Vous avez écrit des livres en darija. Pensez-vous que son enseignement à l’école est possible ?
L’enseignement en langue darija ne posera aucun problème. Comment croyez-vous que les langues dans le monde sont entrées dans un cadre officiel ? Je rappelle que le français, l’allemand, l’italien et bien d’autres langues étaient, à l’origine, des langages dits populaires. Il y a 200 ans, le russe, par exemple, n’était utilisé que par le peuple, tandis que l’élite s’exprimait en français. Je considère que l’utilisation des langues, à l’origine populaires, est une évolution naturelle des sociétés humaines. Ma nièce de huit ans n’a rencontré aucun problème à la lecture d’un recueil de contes que j’ai traduit en darija. Les détracteurs veulent nous faire croire qu’un enseignement scientifique en marocain n’est pas possible. Tout ça n’est que démagogie.

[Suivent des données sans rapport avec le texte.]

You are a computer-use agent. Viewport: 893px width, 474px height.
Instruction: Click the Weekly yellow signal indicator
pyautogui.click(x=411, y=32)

Quelle place donneriez-vous alors à l’arabe dit classique «Fossha» ?
Je ne considère pas le débat linguistique du moment comme une confrontation entre l’arabe classique et l’arabe dialectal. Les deux doivent devenir complémentaires. Il est inutile de présenter des étiquettes idéologiques à l’évocation de cette question.
Le problème dans notre pays est que nos dialogues sont motivés par la passion et non la raison. Je suis de ceux qui maîtrisent parfaitement l’arabe classique en ma qualité de traducteur, et je considère qu’elle est essentielle à l’enrichissement de la darija. Je condamne ceux qui l’exploitent pour afficher leur idéologie panarabiste.
Quel avenir voyez-vous se dessiner derrière ce débat linguistique ?
Ma préoccupation première est que le Maroc puisse développer une vraie richesse culturelle. Pour l’instant, ce n’est pas le cas. La langue marocaine serait un formidable outil pour y parvenir. Lorsque je pense qu’un petit pays comme la Finlande est le seul à utiliser le finnois et que son PIB est parmi les plus élevés au monde, pour moi, c’est la preuve que n’importe quel pays qui assume son identité, devient plus confiant en ses capacités.
Au Maroc, si ce débat existe, c’est qu’il y a réellement un problème. Toute une génération est en train d’être sacrifiée lorsque les chiffres prouvent que 120 000 élèves ont quitté l’école entre 2005 et 2012. Nous devons absolument nous approprier notre identité. La langue marocaine est codifiable. Elle est notre identité. J’ai rédigé différents ouvrages en darija qui utilisent chacun un registre de langage différent. Qu’il soit soutenu, courant ou médian, le marocain a la capacité d’être assimilé par tous les citoyens de notre pays.